In previous work, we reported the utilization of PLD for high quality epitaxy films of perovskite structure manganites and ferrites on SrTiO₃ substrate.^36,37 Recently, free-standing single-crystal perovskite films have been fabricated by etching the sacrificial water-soluble layers via PLD epitaxy technique,³⁸ which indicates the advantages of template sacrificial method in low dimensional materials fabrication. In this paper, La_0.75Ca_0.25MnO₃ (LCMO) is selected as a model compound to illustrate a preparation route for ultrathin and long nanotubes via template-assisted PLD. The morphology analysis shows its tubular feature with the thickness of 20 nm and the average length of 50 μm.

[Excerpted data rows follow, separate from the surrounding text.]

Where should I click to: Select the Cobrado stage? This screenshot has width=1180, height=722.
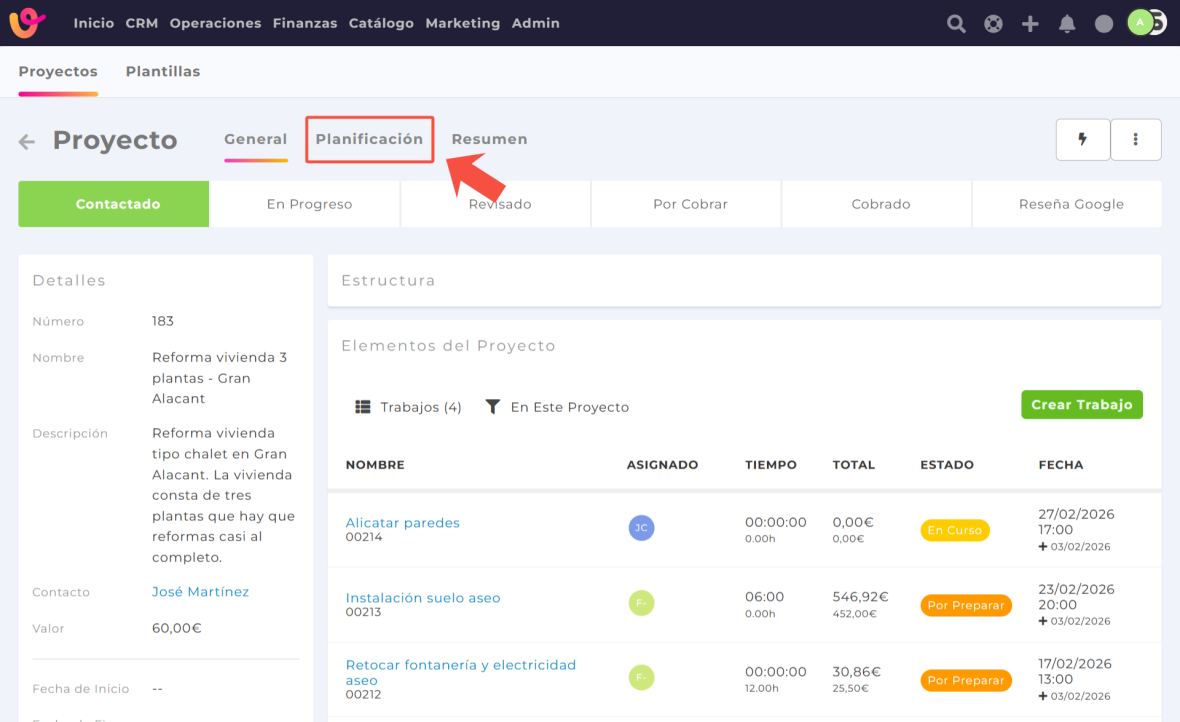pos(880,204)
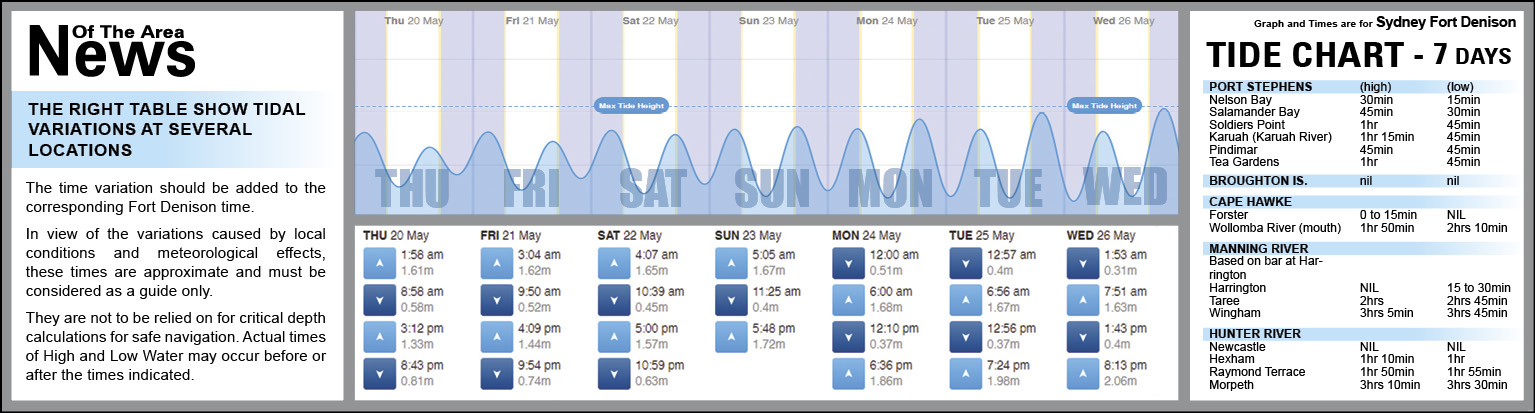1535x413 pixels.
Task: Click the low tide icon at 10:39 am Saturday
Action: coord(614,299)
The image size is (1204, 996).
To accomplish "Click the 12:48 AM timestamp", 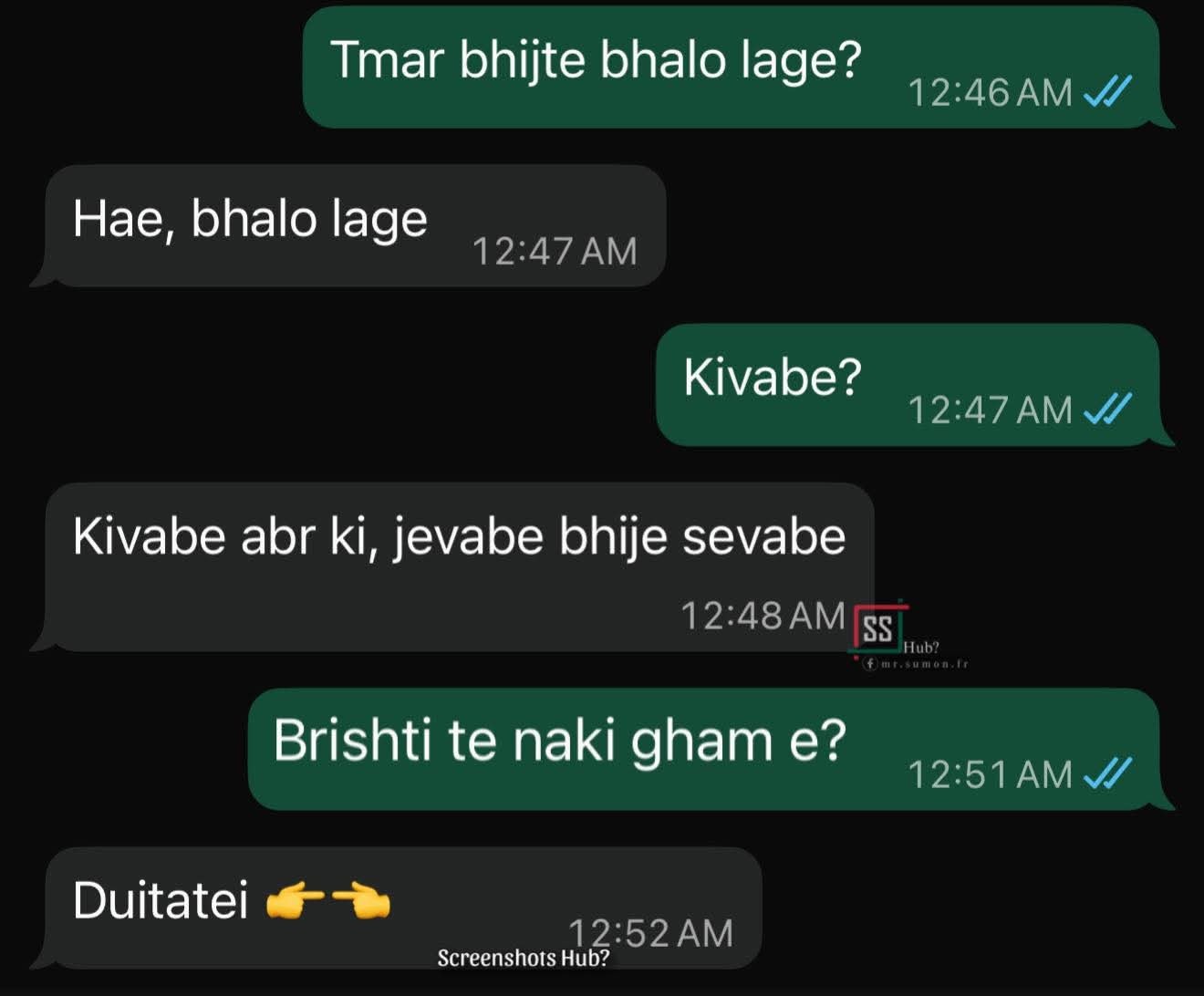I will coord(763,616).
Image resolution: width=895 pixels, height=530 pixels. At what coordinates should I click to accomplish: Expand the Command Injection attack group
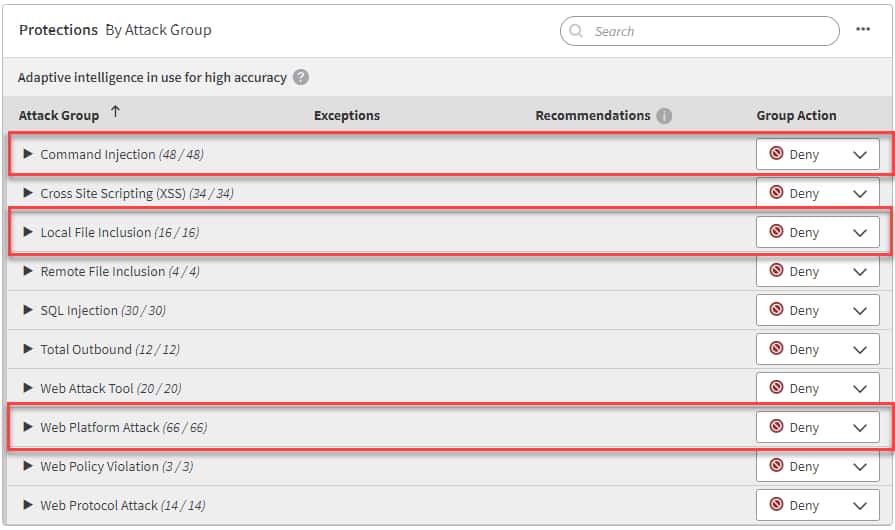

The structural and superparamagnetic results indicates that the nanotubes are composed of well crystallized perovskite nanoparticles. The growth kinetics and formation mechanism of those nanotubes is proposed. This method illustrated here can be possibly applied for most of inorganic tubular nanostructure preparations.

2. Experimental section

Double-pass AAO membranes (Shangmu Tech., pore size ∼ 300 nm, thickness ∼ 100 μm) were used as the templates for the growth of LCMO nanotubes array by laser induced plasma filling. The AAO template was processed by ultrasonic cleaning in sequence of acetone, ethanol and deionized water, and finally dried in high-purified N₂ ambient. Then the template was mounted closely on a metal heater plate by silver paint and was transferred into the PLD chamber. The chamber base pressure is 3 × 10⁻⁶ Torr. The oblique incidence laser (KrF, 248 nm) with repetition rate of 5 Hz and energy fluence of 2.0 J cm⁻² ablated the LCMO target (KJMTI Co., Ltd) and the plume filled the pores which faced perpendicularly to the target surface. The distance from the target to the substrate was 45 mm. The pulse number was 30 000. The depositions were carried out in the flowing oxygen of 50 mTorr with the template temperature fixed at 973 K. Finally, the filled template was annealed in situ at 1023 K in 400 Torr oxygen for half an hour to form the crystalline structure before cooling to room temperature with a rate of 10 K min⁻¹.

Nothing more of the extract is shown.